EXERCISE DETAILS —
When you reach the line in the listing below that contains "Focus the Telephone number input field", begin returning lines exactly as written, and stop after the line that contains "Open the 編集 (E) menu". Return no other lines.
-=-=-
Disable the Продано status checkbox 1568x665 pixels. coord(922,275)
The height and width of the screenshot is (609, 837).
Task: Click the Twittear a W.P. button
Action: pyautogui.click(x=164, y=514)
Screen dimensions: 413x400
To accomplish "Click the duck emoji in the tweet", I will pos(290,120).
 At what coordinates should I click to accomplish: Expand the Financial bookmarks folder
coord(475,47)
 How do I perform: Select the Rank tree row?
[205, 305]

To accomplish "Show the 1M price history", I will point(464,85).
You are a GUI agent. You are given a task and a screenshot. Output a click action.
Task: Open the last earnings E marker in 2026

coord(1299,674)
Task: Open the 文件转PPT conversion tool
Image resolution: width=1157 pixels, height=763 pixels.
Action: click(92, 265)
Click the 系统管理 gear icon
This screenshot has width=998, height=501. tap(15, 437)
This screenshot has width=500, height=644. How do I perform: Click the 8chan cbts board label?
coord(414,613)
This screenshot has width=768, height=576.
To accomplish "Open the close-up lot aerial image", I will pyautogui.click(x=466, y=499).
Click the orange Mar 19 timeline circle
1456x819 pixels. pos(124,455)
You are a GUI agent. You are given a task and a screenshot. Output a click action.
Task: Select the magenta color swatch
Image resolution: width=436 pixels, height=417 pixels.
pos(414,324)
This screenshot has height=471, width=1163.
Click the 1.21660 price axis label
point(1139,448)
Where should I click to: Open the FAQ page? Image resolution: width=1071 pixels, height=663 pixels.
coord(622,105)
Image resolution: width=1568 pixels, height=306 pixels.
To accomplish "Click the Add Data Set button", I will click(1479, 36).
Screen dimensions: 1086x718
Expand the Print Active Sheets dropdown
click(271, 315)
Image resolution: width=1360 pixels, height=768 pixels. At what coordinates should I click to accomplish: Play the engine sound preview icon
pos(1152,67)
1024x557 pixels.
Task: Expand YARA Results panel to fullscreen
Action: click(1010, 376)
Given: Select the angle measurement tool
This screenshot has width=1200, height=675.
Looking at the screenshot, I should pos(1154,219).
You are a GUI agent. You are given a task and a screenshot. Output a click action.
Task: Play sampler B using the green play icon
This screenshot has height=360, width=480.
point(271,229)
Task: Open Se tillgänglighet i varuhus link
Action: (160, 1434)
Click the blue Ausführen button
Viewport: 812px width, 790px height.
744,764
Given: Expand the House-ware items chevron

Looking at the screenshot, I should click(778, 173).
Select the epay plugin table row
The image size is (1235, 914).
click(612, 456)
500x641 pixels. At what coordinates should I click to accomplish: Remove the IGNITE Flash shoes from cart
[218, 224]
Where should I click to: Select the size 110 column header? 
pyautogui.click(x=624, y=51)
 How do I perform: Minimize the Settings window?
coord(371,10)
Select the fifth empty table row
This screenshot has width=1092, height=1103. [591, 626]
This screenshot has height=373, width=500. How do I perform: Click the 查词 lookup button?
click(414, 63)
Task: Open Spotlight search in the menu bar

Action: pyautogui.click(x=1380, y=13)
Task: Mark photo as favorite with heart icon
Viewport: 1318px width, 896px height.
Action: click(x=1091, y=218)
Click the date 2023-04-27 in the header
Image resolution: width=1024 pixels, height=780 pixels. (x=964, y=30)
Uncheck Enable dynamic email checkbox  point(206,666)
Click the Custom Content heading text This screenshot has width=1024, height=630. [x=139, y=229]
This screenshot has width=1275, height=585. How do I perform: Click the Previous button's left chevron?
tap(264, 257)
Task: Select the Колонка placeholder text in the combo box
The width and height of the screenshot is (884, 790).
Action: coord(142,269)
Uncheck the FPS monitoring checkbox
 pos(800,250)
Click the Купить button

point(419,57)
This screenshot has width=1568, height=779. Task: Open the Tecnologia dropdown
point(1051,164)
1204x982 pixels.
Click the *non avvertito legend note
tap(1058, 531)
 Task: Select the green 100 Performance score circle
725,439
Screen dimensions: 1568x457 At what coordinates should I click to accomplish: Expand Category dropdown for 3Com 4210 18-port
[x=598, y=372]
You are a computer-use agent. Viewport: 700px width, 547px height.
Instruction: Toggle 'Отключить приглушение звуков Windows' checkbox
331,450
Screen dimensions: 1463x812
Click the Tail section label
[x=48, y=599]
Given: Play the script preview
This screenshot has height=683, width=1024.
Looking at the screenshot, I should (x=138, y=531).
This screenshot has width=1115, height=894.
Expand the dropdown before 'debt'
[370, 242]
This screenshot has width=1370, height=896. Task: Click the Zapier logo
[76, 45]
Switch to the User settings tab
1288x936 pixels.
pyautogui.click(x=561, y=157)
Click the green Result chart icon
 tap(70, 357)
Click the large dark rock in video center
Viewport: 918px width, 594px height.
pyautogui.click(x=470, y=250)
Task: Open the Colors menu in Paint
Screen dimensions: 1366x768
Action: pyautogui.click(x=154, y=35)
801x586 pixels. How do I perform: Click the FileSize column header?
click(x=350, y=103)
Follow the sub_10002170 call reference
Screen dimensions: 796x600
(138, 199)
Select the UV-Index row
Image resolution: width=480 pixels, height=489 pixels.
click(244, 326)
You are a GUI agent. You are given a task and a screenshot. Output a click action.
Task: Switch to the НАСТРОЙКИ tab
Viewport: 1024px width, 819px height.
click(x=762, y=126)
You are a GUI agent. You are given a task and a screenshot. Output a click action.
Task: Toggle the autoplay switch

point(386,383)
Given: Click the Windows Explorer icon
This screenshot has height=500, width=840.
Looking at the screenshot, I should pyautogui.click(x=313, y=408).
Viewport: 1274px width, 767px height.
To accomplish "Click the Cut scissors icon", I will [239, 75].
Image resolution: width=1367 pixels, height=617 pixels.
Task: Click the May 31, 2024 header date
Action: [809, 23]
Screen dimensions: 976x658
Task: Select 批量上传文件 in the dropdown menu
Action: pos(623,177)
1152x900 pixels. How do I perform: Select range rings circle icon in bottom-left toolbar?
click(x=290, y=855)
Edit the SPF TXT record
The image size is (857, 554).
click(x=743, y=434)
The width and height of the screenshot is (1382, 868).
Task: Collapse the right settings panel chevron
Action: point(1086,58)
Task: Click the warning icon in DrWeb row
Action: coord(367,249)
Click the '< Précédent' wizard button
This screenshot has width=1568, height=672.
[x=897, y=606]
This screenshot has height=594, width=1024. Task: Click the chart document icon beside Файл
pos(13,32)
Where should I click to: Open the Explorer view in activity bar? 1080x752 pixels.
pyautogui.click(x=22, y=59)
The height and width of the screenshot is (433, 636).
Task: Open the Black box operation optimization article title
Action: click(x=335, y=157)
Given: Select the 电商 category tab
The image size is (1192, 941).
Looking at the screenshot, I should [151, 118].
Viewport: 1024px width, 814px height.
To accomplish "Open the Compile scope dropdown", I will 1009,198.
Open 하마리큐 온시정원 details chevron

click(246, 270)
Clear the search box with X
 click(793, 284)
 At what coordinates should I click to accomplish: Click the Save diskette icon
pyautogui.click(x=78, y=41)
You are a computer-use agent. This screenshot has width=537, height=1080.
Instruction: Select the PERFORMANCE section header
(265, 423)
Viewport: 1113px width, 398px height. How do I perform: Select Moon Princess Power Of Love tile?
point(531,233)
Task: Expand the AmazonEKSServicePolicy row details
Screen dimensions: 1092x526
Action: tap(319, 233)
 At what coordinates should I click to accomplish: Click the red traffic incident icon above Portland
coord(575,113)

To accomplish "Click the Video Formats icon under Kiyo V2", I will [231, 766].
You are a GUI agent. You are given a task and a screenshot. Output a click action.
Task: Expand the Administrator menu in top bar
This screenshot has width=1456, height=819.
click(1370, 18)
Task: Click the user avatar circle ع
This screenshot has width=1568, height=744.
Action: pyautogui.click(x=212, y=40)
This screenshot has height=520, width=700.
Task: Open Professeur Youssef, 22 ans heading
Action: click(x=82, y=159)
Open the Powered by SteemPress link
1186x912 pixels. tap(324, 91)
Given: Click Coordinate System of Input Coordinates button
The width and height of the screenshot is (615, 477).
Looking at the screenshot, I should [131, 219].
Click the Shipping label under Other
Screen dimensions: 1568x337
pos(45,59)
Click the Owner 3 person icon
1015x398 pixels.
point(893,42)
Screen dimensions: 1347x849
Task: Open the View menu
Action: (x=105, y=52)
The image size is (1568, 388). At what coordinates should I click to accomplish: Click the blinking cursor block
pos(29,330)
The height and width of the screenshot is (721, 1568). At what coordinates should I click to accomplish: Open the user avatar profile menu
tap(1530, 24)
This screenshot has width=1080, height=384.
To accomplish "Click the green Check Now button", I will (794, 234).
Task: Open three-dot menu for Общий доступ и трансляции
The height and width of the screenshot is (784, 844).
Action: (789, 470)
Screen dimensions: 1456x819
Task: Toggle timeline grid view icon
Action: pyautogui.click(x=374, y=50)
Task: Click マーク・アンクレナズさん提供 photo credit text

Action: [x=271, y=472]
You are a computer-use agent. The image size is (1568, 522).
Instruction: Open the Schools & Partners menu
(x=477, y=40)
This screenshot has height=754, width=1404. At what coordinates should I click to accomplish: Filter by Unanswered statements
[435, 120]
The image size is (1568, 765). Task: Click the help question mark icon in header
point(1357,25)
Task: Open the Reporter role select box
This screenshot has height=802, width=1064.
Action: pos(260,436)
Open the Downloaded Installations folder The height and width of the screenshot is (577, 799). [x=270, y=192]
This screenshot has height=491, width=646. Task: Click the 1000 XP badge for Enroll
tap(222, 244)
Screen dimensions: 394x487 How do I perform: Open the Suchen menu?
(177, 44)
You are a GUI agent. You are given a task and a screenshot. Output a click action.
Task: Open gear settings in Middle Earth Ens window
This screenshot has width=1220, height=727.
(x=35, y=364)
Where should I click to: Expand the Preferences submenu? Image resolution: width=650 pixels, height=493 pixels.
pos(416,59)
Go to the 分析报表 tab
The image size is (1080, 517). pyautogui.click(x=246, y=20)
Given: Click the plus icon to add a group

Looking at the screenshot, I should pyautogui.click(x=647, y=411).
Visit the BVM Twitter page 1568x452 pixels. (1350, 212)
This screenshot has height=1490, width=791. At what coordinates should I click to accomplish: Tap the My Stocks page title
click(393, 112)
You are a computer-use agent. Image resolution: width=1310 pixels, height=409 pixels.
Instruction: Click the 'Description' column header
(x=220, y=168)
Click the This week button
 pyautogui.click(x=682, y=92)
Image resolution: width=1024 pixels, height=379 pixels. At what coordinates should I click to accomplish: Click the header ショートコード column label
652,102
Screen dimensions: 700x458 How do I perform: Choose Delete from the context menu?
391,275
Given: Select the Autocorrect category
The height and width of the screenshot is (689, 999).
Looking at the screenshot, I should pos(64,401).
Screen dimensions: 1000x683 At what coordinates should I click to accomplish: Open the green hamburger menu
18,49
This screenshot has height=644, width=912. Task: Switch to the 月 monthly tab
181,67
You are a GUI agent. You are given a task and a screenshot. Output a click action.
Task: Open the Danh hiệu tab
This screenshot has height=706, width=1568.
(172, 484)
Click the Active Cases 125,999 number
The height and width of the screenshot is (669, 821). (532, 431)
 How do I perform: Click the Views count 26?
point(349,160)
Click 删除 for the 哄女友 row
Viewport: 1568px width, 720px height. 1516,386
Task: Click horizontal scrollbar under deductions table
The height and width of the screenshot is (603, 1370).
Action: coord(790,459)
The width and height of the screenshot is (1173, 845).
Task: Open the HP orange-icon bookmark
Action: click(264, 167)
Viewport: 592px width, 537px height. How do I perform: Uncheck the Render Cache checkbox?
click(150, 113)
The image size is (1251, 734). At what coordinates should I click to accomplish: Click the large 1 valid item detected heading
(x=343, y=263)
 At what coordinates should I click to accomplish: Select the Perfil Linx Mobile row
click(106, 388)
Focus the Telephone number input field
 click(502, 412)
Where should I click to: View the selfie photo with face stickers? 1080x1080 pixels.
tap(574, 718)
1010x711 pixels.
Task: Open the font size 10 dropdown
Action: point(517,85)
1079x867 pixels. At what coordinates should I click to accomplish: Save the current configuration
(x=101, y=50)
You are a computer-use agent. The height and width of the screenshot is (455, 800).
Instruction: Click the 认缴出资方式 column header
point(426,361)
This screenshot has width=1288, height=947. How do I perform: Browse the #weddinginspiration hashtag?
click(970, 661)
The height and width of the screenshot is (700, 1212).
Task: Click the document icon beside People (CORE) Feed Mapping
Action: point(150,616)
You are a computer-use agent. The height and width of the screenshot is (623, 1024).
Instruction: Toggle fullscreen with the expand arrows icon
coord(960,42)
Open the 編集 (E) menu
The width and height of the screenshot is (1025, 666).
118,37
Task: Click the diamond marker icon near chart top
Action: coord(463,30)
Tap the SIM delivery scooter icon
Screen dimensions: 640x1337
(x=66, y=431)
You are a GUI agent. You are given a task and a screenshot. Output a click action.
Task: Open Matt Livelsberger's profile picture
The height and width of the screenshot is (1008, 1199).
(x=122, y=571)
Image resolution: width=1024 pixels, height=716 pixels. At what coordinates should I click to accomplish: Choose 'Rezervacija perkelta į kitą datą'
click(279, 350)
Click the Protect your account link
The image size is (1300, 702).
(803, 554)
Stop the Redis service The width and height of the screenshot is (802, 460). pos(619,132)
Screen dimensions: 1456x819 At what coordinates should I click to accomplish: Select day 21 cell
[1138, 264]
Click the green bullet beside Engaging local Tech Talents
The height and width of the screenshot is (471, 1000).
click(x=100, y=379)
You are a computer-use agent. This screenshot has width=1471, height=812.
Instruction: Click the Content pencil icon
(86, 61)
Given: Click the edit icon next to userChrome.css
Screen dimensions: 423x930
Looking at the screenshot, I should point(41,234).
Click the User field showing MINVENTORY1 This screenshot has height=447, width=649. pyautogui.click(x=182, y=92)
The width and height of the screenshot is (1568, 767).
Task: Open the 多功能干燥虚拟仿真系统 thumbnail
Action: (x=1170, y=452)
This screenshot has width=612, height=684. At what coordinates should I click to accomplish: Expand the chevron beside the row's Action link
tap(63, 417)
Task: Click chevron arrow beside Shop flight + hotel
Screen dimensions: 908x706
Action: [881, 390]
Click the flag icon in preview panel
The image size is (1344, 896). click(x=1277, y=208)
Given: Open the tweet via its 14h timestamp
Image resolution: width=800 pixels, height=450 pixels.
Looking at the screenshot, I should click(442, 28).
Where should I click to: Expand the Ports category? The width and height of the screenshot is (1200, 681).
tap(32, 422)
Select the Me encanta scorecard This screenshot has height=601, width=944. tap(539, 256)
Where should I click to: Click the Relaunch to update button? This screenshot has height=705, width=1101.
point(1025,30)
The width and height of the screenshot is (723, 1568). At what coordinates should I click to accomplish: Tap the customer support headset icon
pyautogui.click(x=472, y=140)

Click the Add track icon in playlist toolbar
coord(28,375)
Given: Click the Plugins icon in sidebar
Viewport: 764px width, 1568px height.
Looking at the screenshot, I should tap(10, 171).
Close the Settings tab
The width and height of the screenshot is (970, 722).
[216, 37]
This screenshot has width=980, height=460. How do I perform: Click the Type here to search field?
-=-=-
WRITTEN REPLY —
Focus the Telephone number input field
 click(502, 412)
Where should I click to: View the selfie photo with face stickers? 1080x1080 pixels.
tap(574, 718)
1010x711 pixels.
Task: Open the font size 10 dropdown
Action: point(517,85)
1079x867 pixels. At what coordinates should I click to accomplish: Save the current configuration
(x=101, y=50)
You are a computer-use agent. The height and width of the screenshot is (455, 800).
Instruction: Click the 认缴出资方式 column header
point(426,361)
This screenshot has width=1288, height=947. How do I perform: Browse the #weddinginspiration hashtag?
click(970, 661)
The height and width of the screenshot is (700, 1212).
Task: Click the document icon beside People (CORE) Feed Mapping
Action: point(150,616)
You are a computer-use agent. The height and width of the screenshot is (623, 1024).
Instruction: Toggle fullscreen with the expand arrows icon
coord(960,42)
Open the 編集 (E) menu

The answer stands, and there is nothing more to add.